Looks like a cracker!
Do you get much of a dealer warranty with it at all?

Your next step I'm assuming will be to sort out insurance.


----------



## asprn (Feb 10, 2006)

Hezbez said:


> Do you get much of a dealer warranty with it at all?


It was an "as-is" deal due to the price, but we did a good deal whereby a list of bits & pieces were fixed for $500 (including a new front windscreen(!), fogged-up side glass, window catch, tyre with a flat-spot, and a mirror glass). Sharon (sales lady) also got the delivery team to check everything and report back any issues. Whilst I drive it away "as-is", I'm very confident there will be no nasty surprises. In actual fact, because I'm storing it until May, any warranty wouldn't be worth a candle in any case, so I'm happy.



Hezbez said:


> Your next step I'm assuming will be to sort out insurance.


Already done.  I've had a Montana broker lined up for a few months, but Lazydays provided insurance cheaper for the same policy, which also saved faffing about with the registration process (they handled everything). The get right on everything, and I'm booked for my 2-hour walkthrough on Monday afternoon, then drive it away on Tuesday to storage, then fly home that evening.

Dougie.


----------



## harrison (Apr 20, 2010)

Hi Dougie
Do,s our UK driving Licence cover us for all states, l am off to Boston as soon as it warms up over there, and was thinking of buyin a car as l am stoppin three months and it will be cheaper than renting, l have a US address for insurance my sister lives there but not sure if l need to take a drivin test, have you looked into this Paul


----------



## asprn (Feb 10, 2006)

harrison said:


> Do,s our UK driving Licence cover us for all states, l am off to Boston as soon as it warms up over there, and was thinking of buyin a car as l am stoppin three months and it will be cheaper than renting, l have a US address for insurance my sister lives there but not sure if l need to take a drivin test, have you looked into this


You're well advised to obtain the drab grey international driving permit (costs aruond £7.00 from RAC and other places) which is valid for a year. I've never been asked for it by anyone, but some law enforcement agents might only recognise it and not your UK licence.

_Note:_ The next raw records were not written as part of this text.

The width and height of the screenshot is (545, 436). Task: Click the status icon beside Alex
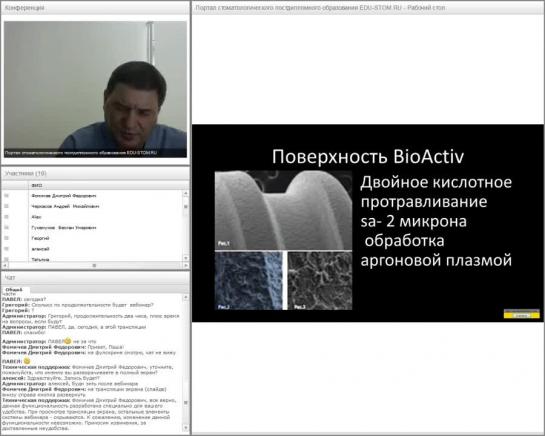coord(6,217)
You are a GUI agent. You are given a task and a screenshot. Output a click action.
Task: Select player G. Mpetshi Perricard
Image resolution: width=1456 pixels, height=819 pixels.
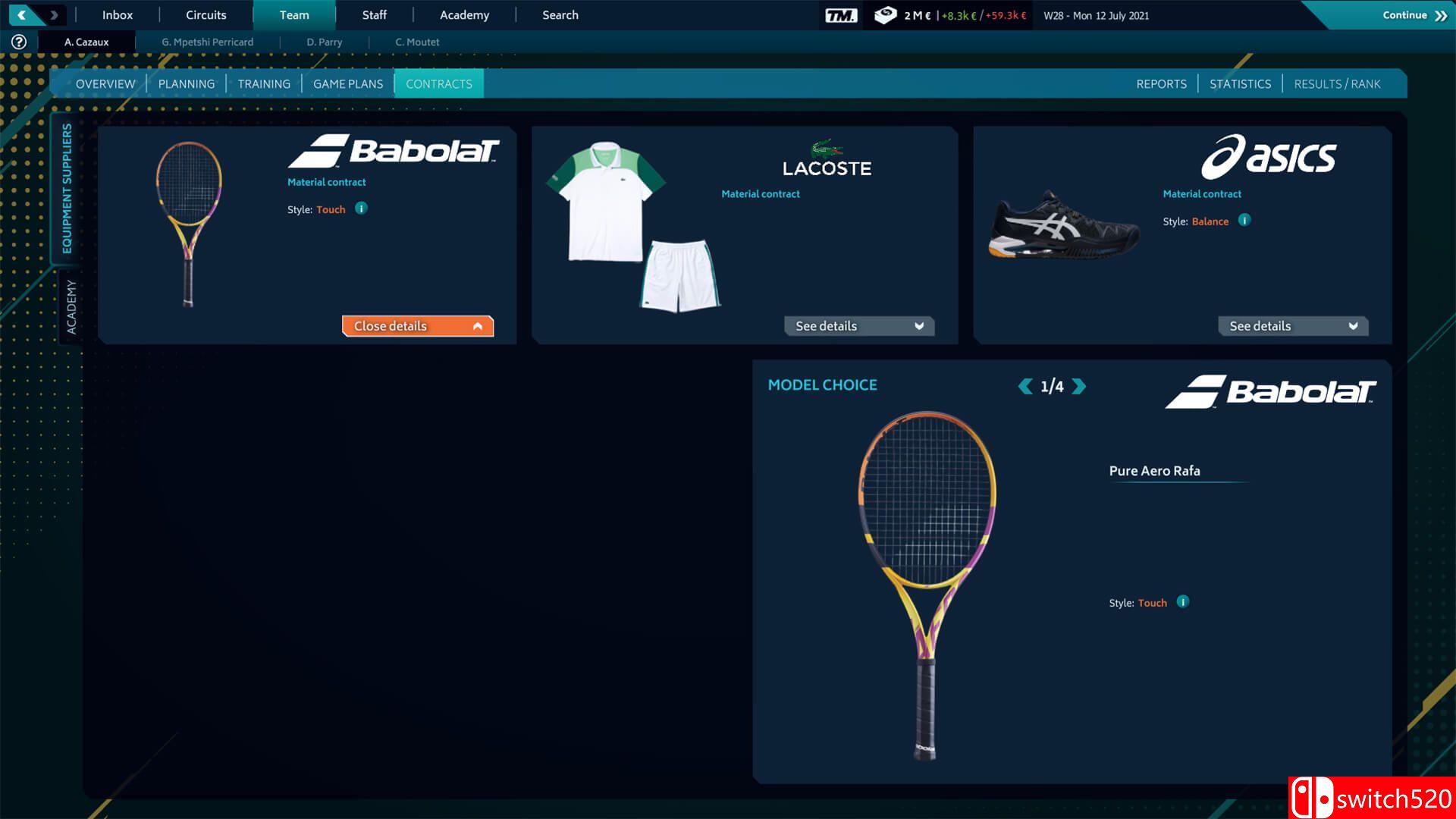(207, 42)
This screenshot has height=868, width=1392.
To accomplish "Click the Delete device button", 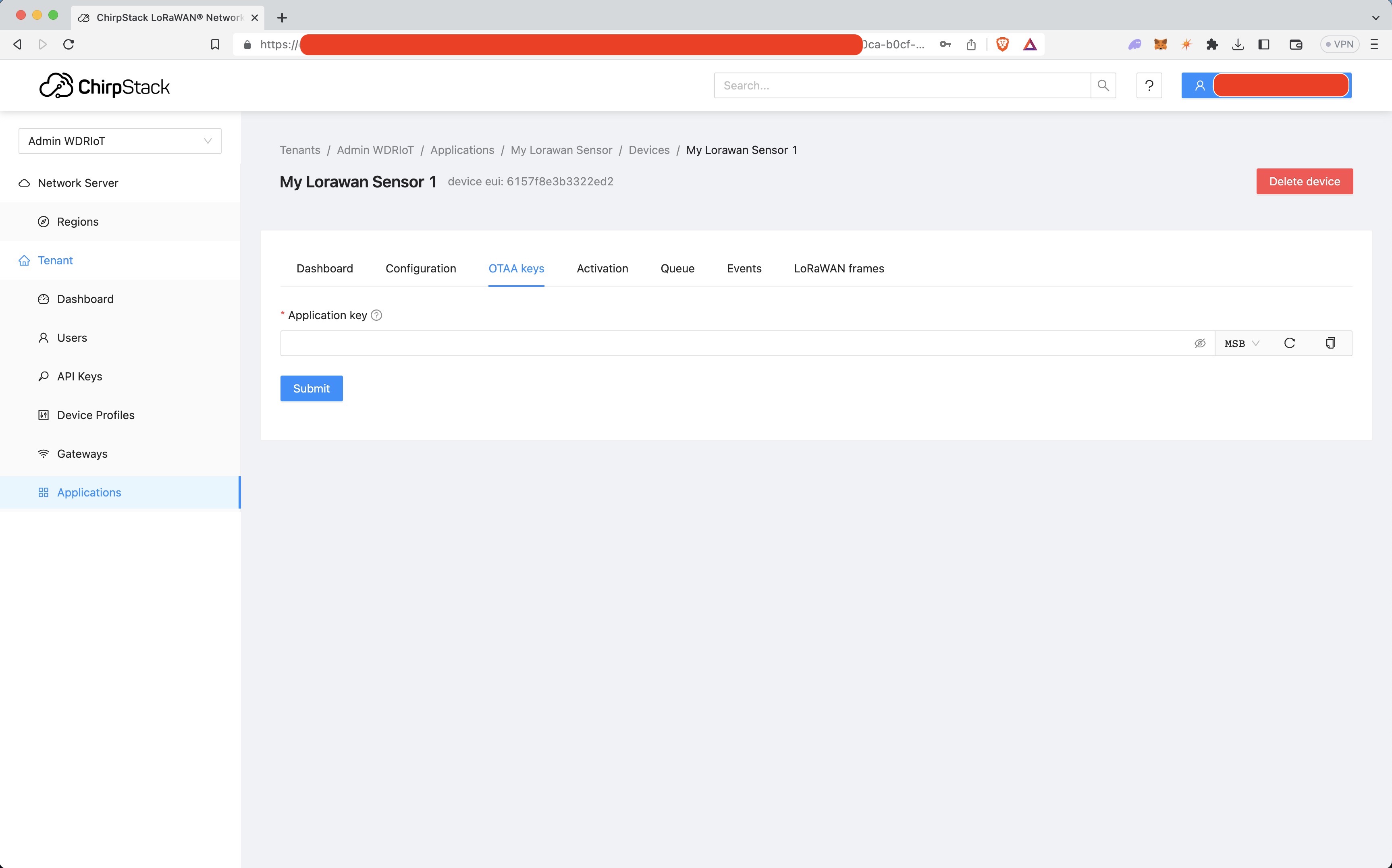I will point(1304,181).
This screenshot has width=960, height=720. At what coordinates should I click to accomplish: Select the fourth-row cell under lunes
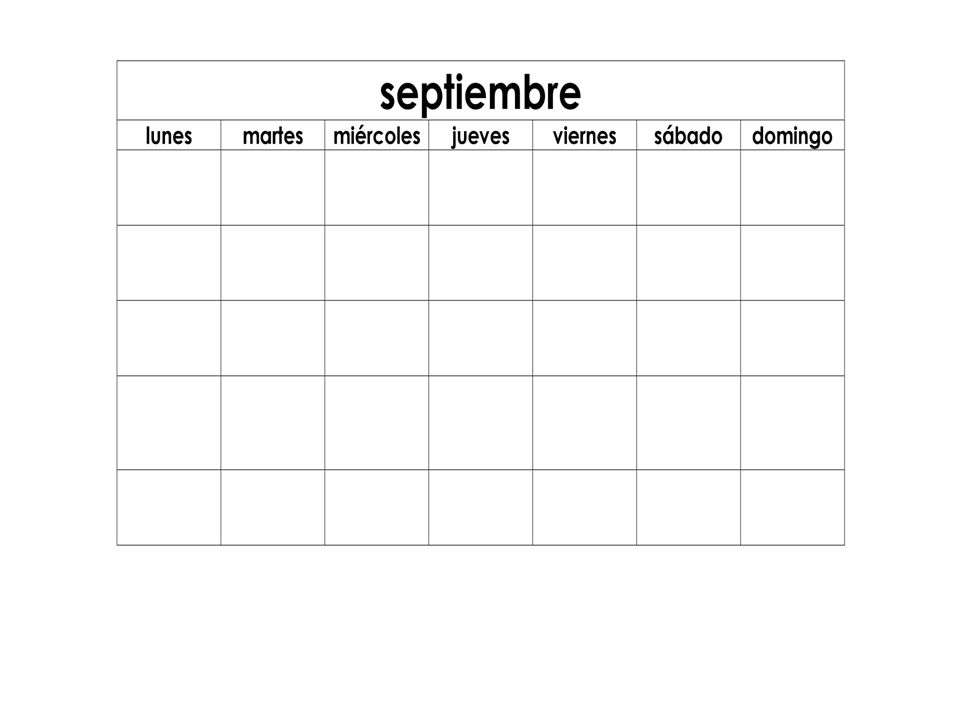[x=169, y=422]
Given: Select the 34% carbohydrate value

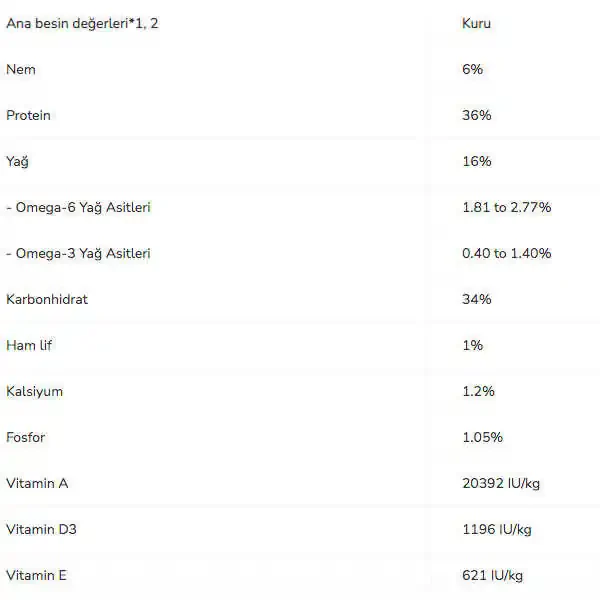Looking at the screenshot, I should [476, 299].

I assume you've done your research re. costings, but I personally wouldn't flip a car for 3 months. I would have thought that the all-inclusive rental prices with little risk, would be a more viable option than the hassle of finding, buying, insuring, maintaining and then reselling a car would be a non-starter (but I'm open to being educated  ).

I have no idea why insuring with a foreign licence would be a problem - I've never found it to be so. Some insurers will load premiums, but others will not.

Dougie.


----------